▸ Data section
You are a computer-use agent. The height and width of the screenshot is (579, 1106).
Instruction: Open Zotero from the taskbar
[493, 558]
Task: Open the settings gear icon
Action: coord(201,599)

▸ Your instructions
So that nothing differs from the original, transcribe all of the records above.

▸ Result
You are a computer-use agent. The height and width of the screenshot is (579, 1106).
Instruction: Open Zotero from the taskbar
[493, 558]
Task: Open the settings gear icon
Action: coord(201,599)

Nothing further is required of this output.